> _Work required_: Write out the data below in full. Keep it exact.

Pixel coordinate grounding data:
Content starts

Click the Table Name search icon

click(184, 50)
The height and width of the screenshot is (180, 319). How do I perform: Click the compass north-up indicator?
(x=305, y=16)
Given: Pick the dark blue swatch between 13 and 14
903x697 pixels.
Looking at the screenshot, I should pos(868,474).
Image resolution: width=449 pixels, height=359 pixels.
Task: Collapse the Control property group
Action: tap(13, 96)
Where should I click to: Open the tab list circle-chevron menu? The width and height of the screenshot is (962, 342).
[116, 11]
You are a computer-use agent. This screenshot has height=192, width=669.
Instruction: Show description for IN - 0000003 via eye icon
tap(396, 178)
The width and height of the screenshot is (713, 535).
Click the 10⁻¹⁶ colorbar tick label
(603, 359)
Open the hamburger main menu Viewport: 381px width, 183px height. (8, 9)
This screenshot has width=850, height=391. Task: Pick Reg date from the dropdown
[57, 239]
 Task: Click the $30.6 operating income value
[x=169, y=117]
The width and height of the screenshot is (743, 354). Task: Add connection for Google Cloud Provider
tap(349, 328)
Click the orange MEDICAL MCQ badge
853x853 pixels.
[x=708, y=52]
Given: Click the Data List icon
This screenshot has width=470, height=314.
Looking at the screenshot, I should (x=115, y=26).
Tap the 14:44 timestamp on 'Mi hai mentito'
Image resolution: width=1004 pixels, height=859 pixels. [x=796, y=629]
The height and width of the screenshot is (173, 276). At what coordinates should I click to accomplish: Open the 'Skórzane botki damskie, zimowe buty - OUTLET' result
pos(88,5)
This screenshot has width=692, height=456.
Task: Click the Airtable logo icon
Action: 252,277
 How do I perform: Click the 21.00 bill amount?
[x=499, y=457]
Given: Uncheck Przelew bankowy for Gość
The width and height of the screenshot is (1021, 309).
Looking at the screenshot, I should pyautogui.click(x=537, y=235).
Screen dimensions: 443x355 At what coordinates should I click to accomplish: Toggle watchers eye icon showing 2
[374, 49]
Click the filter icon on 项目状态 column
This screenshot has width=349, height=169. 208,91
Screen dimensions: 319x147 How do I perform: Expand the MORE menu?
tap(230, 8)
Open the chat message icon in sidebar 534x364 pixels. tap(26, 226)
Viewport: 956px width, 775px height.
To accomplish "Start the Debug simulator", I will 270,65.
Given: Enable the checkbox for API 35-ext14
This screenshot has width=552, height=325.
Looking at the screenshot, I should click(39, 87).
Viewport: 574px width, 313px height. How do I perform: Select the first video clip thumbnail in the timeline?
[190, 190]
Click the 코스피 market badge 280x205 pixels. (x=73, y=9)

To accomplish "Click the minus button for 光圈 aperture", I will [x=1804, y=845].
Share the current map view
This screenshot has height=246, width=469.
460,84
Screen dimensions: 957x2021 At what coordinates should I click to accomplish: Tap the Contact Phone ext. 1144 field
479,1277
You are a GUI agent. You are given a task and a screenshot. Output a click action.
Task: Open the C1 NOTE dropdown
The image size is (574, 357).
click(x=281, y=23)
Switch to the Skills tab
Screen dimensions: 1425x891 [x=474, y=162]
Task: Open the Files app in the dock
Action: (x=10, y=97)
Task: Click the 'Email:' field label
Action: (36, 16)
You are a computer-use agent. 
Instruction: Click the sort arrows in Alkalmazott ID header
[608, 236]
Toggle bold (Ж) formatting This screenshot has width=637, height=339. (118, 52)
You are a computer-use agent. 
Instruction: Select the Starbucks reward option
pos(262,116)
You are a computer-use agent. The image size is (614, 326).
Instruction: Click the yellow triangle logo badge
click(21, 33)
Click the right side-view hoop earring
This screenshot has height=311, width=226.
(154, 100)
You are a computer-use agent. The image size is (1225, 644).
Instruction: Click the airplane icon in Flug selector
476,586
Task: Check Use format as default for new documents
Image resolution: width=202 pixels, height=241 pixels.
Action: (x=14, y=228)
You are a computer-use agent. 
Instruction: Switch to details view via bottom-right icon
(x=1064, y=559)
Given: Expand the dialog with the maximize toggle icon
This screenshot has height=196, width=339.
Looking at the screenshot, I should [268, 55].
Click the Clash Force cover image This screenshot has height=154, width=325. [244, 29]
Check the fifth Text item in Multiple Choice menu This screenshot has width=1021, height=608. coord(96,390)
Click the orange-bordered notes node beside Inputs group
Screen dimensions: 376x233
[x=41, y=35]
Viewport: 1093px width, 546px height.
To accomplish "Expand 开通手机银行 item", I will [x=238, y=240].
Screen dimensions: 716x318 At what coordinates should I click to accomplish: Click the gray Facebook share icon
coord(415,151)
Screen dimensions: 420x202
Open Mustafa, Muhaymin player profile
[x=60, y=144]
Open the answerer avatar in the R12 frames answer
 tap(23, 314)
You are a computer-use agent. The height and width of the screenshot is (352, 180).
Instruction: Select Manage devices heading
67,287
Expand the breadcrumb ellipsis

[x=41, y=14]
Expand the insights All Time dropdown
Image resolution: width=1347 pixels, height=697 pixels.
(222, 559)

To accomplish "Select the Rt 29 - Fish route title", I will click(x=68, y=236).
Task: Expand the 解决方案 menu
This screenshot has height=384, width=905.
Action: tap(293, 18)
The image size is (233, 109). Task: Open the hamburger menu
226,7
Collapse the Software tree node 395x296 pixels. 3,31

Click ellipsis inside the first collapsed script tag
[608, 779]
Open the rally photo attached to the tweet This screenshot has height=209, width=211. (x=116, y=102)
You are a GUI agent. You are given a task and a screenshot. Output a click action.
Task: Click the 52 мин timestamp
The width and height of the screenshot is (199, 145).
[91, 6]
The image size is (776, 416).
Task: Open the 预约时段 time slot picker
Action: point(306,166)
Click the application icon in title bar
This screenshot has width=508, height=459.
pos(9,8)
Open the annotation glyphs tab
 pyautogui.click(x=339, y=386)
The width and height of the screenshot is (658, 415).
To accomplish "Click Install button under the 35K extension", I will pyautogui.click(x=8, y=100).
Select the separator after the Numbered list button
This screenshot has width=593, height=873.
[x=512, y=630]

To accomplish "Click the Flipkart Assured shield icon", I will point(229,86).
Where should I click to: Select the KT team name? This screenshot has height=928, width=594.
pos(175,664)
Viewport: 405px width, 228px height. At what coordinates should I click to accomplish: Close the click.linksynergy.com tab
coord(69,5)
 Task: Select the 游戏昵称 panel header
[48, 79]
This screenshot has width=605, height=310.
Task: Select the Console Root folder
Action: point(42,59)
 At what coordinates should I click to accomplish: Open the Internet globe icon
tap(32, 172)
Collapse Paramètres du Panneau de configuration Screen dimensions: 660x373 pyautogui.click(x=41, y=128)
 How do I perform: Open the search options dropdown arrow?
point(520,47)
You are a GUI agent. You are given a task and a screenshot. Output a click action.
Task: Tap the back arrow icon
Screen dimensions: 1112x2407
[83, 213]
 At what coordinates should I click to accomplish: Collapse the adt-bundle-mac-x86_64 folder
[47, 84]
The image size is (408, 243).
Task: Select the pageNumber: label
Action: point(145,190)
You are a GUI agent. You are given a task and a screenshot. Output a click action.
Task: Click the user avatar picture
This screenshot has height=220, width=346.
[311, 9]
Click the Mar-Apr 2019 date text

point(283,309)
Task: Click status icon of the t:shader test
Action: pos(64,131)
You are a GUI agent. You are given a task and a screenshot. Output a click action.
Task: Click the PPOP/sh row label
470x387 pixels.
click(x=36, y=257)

Content ends

> _Answer space_:
Click the Table Name search icon

click(184, 50)
The height and width of the screenshot is (180, 319). How do I perform: Click the compass north-up indicator?
(x=305, y=16)
Given: Pick the dark blue swatch between 13 and 14
903x697 pixels.
Looking at the screenshot, I should pos(868,474).
Image resolution: width=449 pixels, height=359 pixels.
Task: Collapse the Control property group
Action: tap(13, 96)
Where should I click to: Open the tab list circle-chevron menu? The width and height of the screenshot is (962, 342).
[116, 11]
You are a computer-use agent. This screenshot has height=192, width=669.
Instruction: Show description for IN - 0000003 via eye icon
tap(396, 178)
The width and height of the screenshot is (713, 535).
Click the 10⁻¹⁶ colorbar tick label
(603, 359)
Open the hamburger main menu Viewport: 381px width, 183px height. (8, 9)
This screenshot has width=850, height=391. Task: Pick Reg date from the dropdown
[57, 239]
 Task: Click the $30.6 operating income value
[x=169, y=117]
The width and height of the screenshot is (743, 354). Task: Add connection for Google Cloud Provider
tap(349, 328)
Click the orange MEDICAL MCQ badge
853x853 pixels.
[x=708, y=52]
Given: Click the Data List icon
This screenshot has width=470, height=314.
Looking at the screenshot, I should (x=115, y=26).
Tap the 14:44 timestamp on 'Mi hai mentito'
Image resolution: width=1004 pixels, height=859 pixels. [x=796, y=629]
The height and width of the screenshot is (173, 276). At what coordinates should I click to accomplish: Open the 'Skórzane botki damskie, zimowe buty - OUTLET' result
pos(88,5)
This screenshot has width=692, height=456.
Task: Click the Airtable logo icon
Action: 252,277
 How do I perform: Click the 21.00 bill amount?
[x=499, y=457]
Given: Uncheck Przelew bankowy for Gość
The width and height of the screenshot is (1021, 309).
Looking at the screenshot, I should pyautogui.click(x=537, y=235).
Screen dimensions: 443x355 At what coordinates should I click to accomplish: Toggle watchers eye icon showing 2
[374, 49]
Click the filter icon on 项目状态 column
This screenshot has width=349, height=169. 208,91
Screen dimensions: 319x147 How do I perform: Expand the MORE menu?
tap(230, 8)
Open the chat message icon in sidebar 534x364 pixels. tap(26, 226)
Viewport: 956px width, 775px height.
To accomplish "Start the Debug simulator", I will 270,65.
Given: Enable the checkbox for API 35-ext14
This screenshot has width=552, height=325.
Looking at the screenshot, I should click(39, 87).
Viewport: 574px width, 313px height. How do I perform: Select the first video clip thumbnail in the timeline?
[190, 190]
Click the 코스피 market badge 280x205 pixels. (x=73, y=9)

To accomplish "Click the minus button for 光圈 aperture", I will [x=1804, y=845].
Share the current map view
This screenshot has height=246, width=469.
460,84
Screen dimensions: 957x2021 At what coordinates should I click to accomplish: Tap the Contact Phone ext. 1144 field
479,1277
You are a GUI agent. You are given a task and a screenshot. Output a click action.
Task: Open the C1 NOTE dropdown
The image size is (574, 357).
click(x=281, y=23)
Switch to the Skills tab
Screen dimensions: 1425x891 [x=474, y=162]
Task: Open the Files app in the dock
Action: (x=10, y=97)
Task: Click the 'Email:' field label
Action: (36, 16)
You are a computer-use agent. 
Instruction: Click the sort arrows in Alkalmazott ID header
[608, 236]
Toggle bold (Ж) formatting This screenshot has width=637, height=339. (118, 52)
You are a computer-use agent. 
Instruction: Select the Starbucks reward option
pos(262,116)
You are a computer-use agent. The image size is (614, 326).
Instruction: Click the yellow triangle logo badge
click(21, 33)
Click the right side-view hoop earring
This screenshot has height=311, width=226.
(154, 100)
You are a computer-use agent. The image size is (1225, 644).
Instruction: Click the airplane icon in Flug selector
476,586
Task: Check Use format as default for new documents
Image resolution: width=202 pixels, height=241 pixels.
Action: (x=14, y=228)
You are a computer-use agent. 
Instruction: Switch to details view via bottom-right icon
(x=1064, y=559)
Given: Expand the dialog with the maximize toggle icon
This screenshot has height=196, width=339.
Looking at the screenshot, I should [268, 55].
Click the Clash Force cover image This screenshot has height=154, width=325. [244, 29]
Check the fifth Text item in Multiple Choice menu This screenshot has width=1021, height=608. coord(96,390)
Click the orange-bordered notes node beside Inputs group
Screen dimensions: 376x233
[x=41, y=35]
Viewport: 1093px width, 546px height.
To accomplish "Expand 开通手机银行 item", I will [x=238, y=240].
Screen dimensions: 716x318 At what coordinates should I click to accomplish: Click the gray Facebook share icon
coord(415,151)
Screen dimensions: 420x202
Open Mustafa, Muhaymin player profile
[x=60, y=144]
Open the answerer avatar in the R12 frames answer
 tap(23, 314)
You are a computer-use agent. The height and width of the screenshot is (352, 180).
Instruction: Select Manage devices heading
67,287
Expand the breadcrumb ellipsis

[x=41, y=14]
Expand the insights All Time dropdown
Image resolution: width=1347 pixels, height=697 pixels.
(222, 559)

To accomplish "Select the Rt 29 - Fish route title", I will click(x=68, y=236).
Task: Expand the 解决方案 menu
This screenshot has height=384, width=905.
Action: tap(293, 18)
The image size is (233, 109). Task: Open the hamburger menu
226,7
Collapse the Software tree node 395x296 pixels. 3,31

Click ellipsis inside the first collapsed script tag
[608, 779]
Open the rally photo attached to the tweet This screenshot has height=209, width=211. (x=116, y=102)
You are a GUI agent. You are given a task and a screenshot. Output a click action.
Task: Click the 52 мин timestamp
The width and height of the screenshot is (199, 145).
[91, 6]
The image size is (776, 416).
Task: Open the 预约时段 time slot picker
Action: point(306,166)
Click the application icon in title bar
This screenshot has width=508, height=459.
pos(9,8)
Open the annotation glyphs tab
 pyautogui.click(x=339, y=386)
The width and height of the screenshot is (658, 415).
To accomplish "Click Install button under the 35K extension", I will pyautogui.click(x=8, y=100).
Select the separator after the Numbered list button
This screenshot has width=593, height=873.
[x=512, y=630]

To accomplish "Click the Flipkart Assured shield icon", I will point(229,86).
Where should I click to: Select the KT team name? This screenshot has height=928, width=594.
pos(175,664)
Viewport: 405px width, 228px height. At what coordinates should I click to accomplish: Close the click.linksynergy.com tab
coord(69,5)
 Task: Select the 游戏昵称 panel header
[48, 79]
This screenshot has width=605, height=310.
Task: Select the Console Root folder
Action: point(42,59)
 At what coordinates should I click to accomplish: Open the Internet globe icon
tap(32, 172)
Collapse Paramètres du Panneau de configuration Screen dimensions: 660x373 pyautogui.click(x=41, y=128)
 How do I perform: Open the search options dropdown arrow?
point(520,47)
You are a GUI agent. You are given a task and a screenshot. Output a click action.
Task: Tap the back arrow icon
Screen dimensions: 1112x2407
[83, 213]
 At what coordinates should I click to accomplish: Collapse the adt-bundle-mac-x86_64 folder
[47, 84]
The image size is (408, 243).
Task: Select the pageNumber: label
Action: point(145,190)
You are a GUI agent. You are given a task and a screenshot. Output a click action.
Task: Click the user avatar picture
This screenshot has height=220, width=346.
[311, 9]
Click the Mar-Apr 2019 date text

point(283,309)
Task: Click status icon of the t:shader test
Action: pos(64,131)
You are a GUI agent. You are given a task and a screenshot. Output a click action.
Task: Click the PPOP/sh row label
470x387 pixels.
click(x=36, y=257)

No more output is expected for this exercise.